Thursday, August 9, 2012

Stream Computing (Streams) versus Complex Event Processing (CEP)

There is a general notion around IT professionals that stream computing (a.k.a. Streams) is just another buzz term for the traditional complex event processing (CEP). Although there are conceptual similarities between the Streams and CEP and acknowledging the fact that both of them fall under the analytical discipline of 'Continuous Intelligence', there are a few fundamental differences which put them into different leagues.
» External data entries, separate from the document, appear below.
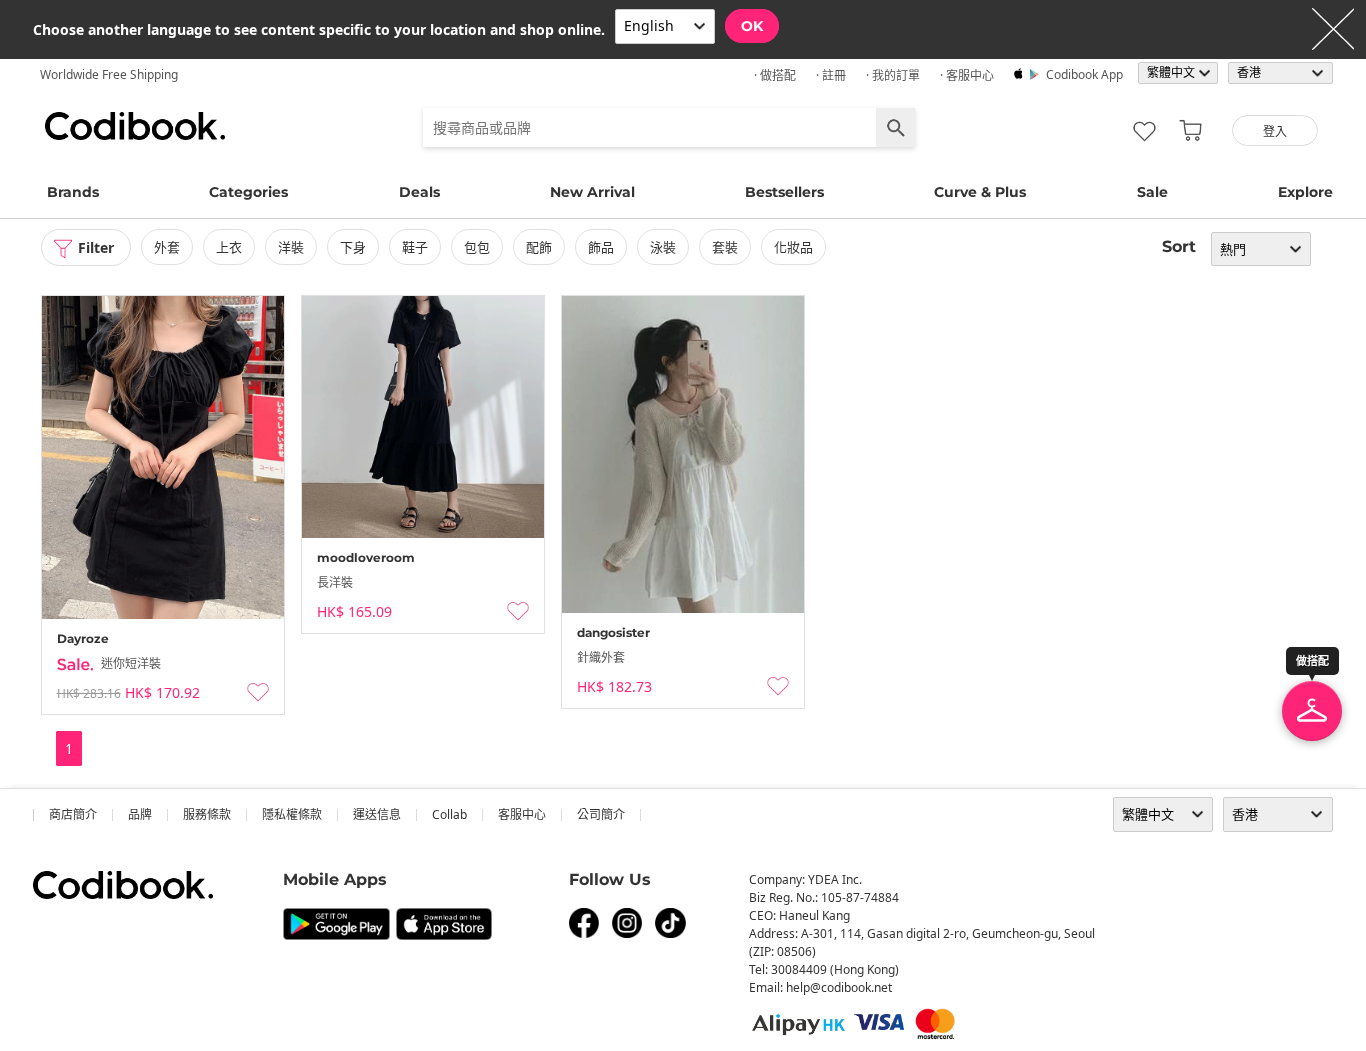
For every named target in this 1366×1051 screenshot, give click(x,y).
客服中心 (522, 814)
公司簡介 (601, 814)
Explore (1305, 192)
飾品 (601, 247)
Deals (419, 192)
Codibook (135, 126)
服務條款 (207, 814)
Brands (73, 192)
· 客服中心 (967, 75)
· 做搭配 (775, 75)
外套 (167, 247)
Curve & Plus (980, 192)
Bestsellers (784, 192)
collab (449, 814)
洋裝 (291, 247)
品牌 (140, 814)
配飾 (539, 247)
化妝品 (793, 247)
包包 (477, 247)
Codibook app (1084, 74)
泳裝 (663, 247)
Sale (1152, 192)
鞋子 (415, 247)
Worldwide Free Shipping (109, 74)
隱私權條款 (292, 814)
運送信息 (377, 814)
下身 (353, 247)
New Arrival (592, 192)
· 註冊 (831, 75)
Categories (248, 192)
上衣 (229, 247)
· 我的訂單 (893, 75)
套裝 (725, 247)
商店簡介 (73, 814)
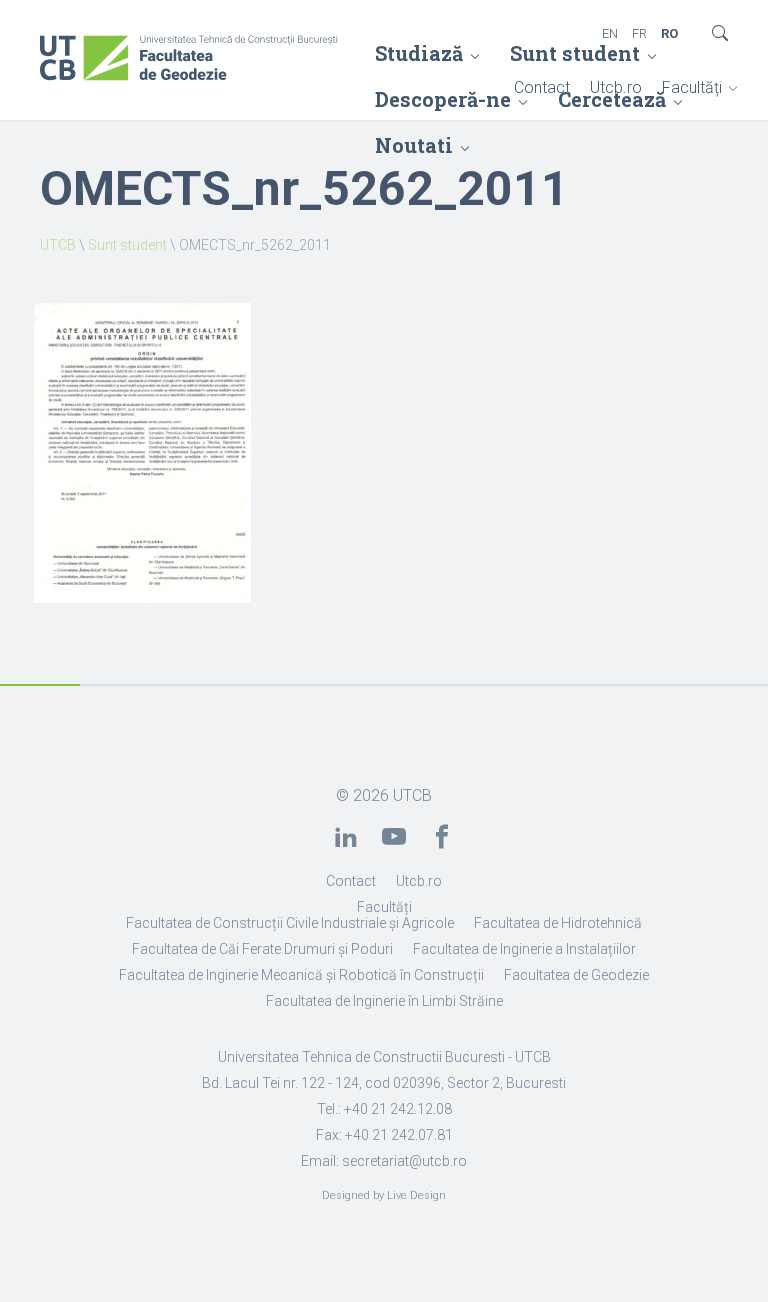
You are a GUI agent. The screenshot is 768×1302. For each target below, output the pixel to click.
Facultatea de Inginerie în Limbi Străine (384, 1001)
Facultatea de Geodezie (576, 975)
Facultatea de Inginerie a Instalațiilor (524, 949)
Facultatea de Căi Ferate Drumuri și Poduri (262, 949)
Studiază (419, 53)
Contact (542, 87)
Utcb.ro (616, 87)
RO (669, 33)
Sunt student (575, 53)
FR (639, 33)
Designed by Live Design (384, 1195)
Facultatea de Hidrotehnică (558, 923)
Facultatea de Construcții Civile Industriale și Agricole (290, 923)
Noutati (414, 145)
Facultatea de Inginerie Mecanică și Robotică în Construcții (301, 975)
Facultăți (692, 87)
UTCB (58, 245)
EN (610, 33)
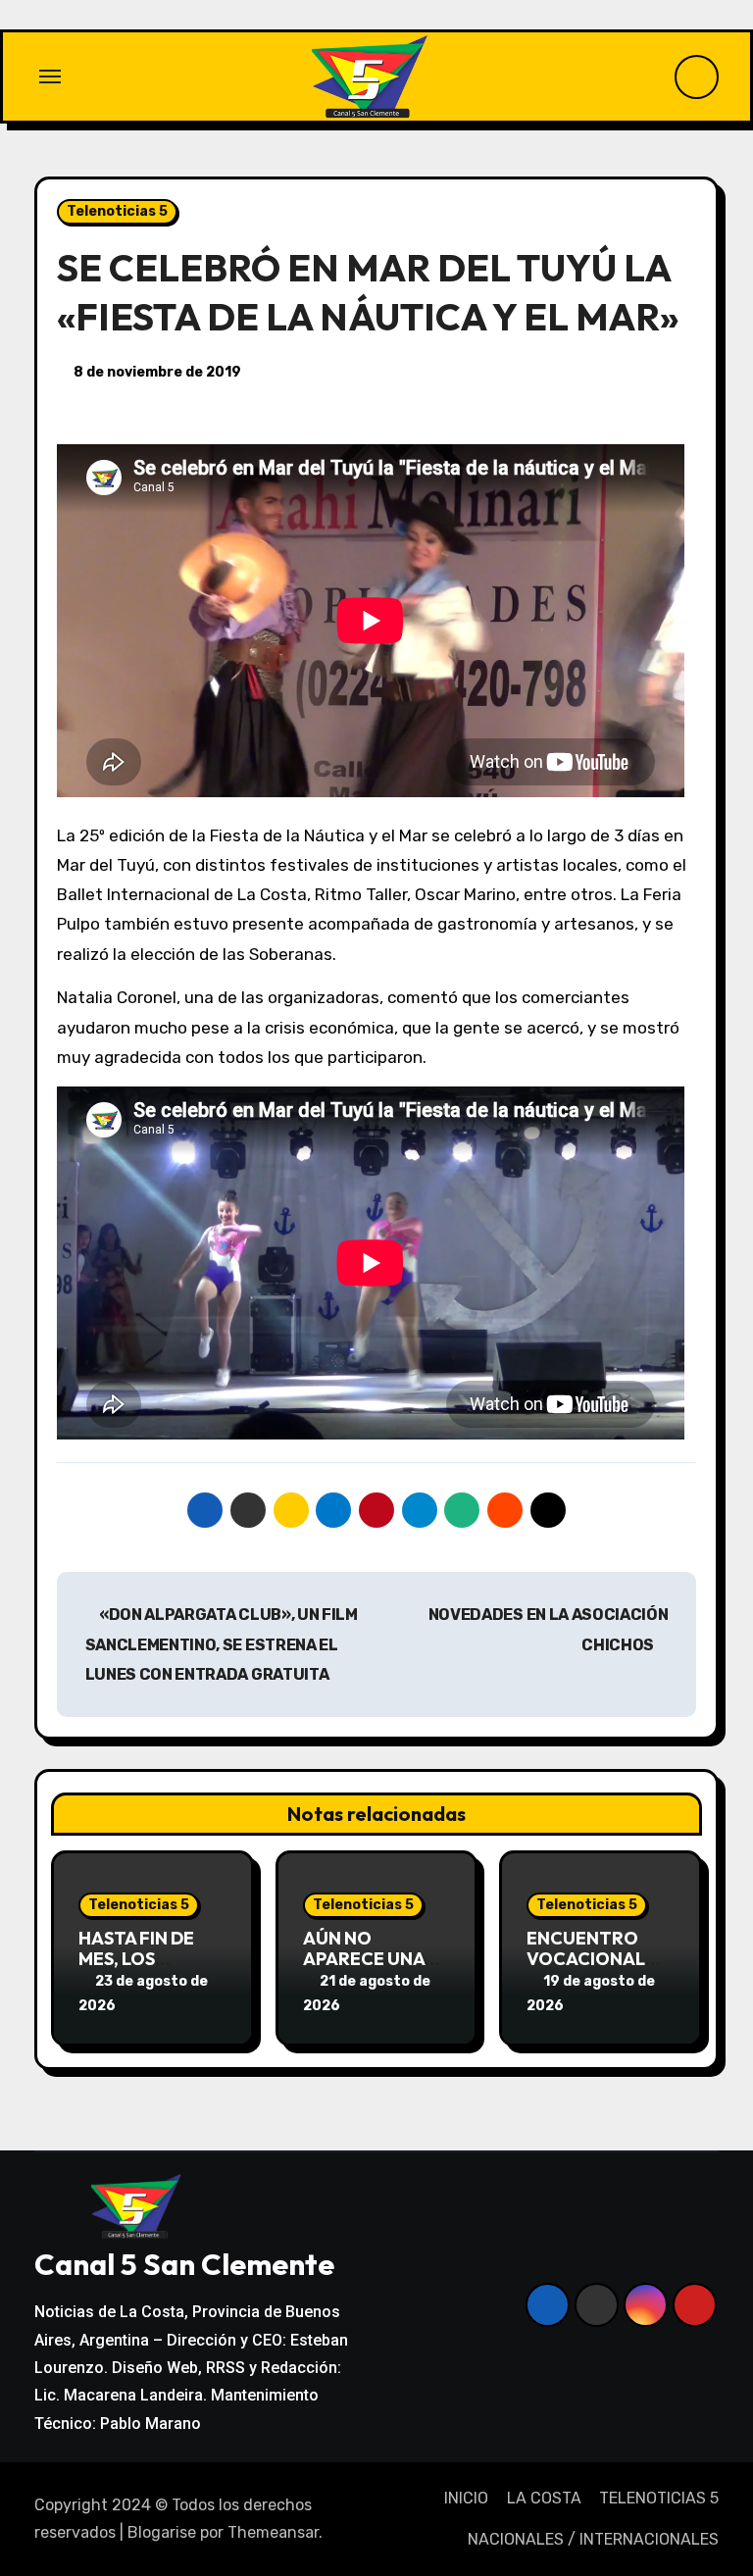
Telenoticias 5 (117, 211)
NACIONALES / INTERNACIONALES (593, 2539)
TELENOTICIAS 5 (659, 2498)
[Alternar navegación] (50, 76)
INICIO (466, 2498)
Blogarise (161, 2532)
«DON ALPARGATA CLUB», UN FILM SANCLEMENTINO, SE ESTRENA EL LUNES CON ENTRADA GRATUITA (221, 1644)
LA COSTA (543, 2498)
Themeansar (273, 2532)
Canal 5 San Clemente (184, 2264)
CEP is primarily used for analysis/analytics on discrete business events. Events are correlated in time using simple IF/THEN/ELSE logic. The events need not be of a single type or category. The data encapsulated in the business events are primarily structured in their form. The common CEP engines support modest data rates or around 10K messages/second with a latency typically in the 'seconds' range. The maximum data processing rates can scale up to around 100K events/second.

Streams on the other hand is designed to handle processing rates which are an order of magnitude higher than CEP. It can handle around millions of events per second with built-in linear scalability. Streams data sources are typically of a single event type e.g. camera feeds from traffic signals, sensor data generated from a pipeline or medical device, and so on. Streams is designed to handle the full gamut of unstructured data and contrary to IF/THEN/ELSE based logic in CEP, it is capable of performing advanced analytics on the data set. Examples of advanced analytics are only limited by the power of the mathematical and statistical models. Fast Fourier Transforms, Holt Winters algorithm, time series analysis algorithms would be some real world examples.

To summarize, although both Streams and CEP fall under the category of 'Continuous Intelligence', keep the following image in mind when any of your colleagues engage in the discussion:


1 comment:

  1. Many differences between CEP products and InfoSphere Streams appear to be a difference of degree. But when you set out to build a development platform for building--through programming--solutions that can apply any kind of analysis to any kind of data at any speed, you end up building a product that is fundamentally different from the business-oriented, discrete event-based, analyst-friendly CEP offerings.

    Sometimes it's hard to put your finger on it and explain it in a way that's easily grasped, but the experience of solving a challenging problem with Streams is nothing short of exhilarating. If you can think it, you can implement it. If you know of a code library that does something useful, you can apply it. During development, you don't worry about runtime issues, distributed processing, tuning, or scaling at all. The paradigm of a flow graph of individual processing steps ("operators") connected by streams is simple, powerful, and liberating in that it directs your mind to think of the problem in the most productive way.

    Sometimes problems that have a simple solution in Streams look in hindsight like they should have been simple to solve with other tools as well--but they weren't. I think this is because Streams has a well-conceived development model, with the right levels of abstraction; it's probably similar to the unleashing of application creativity that came from the introduction of the relational model in databases.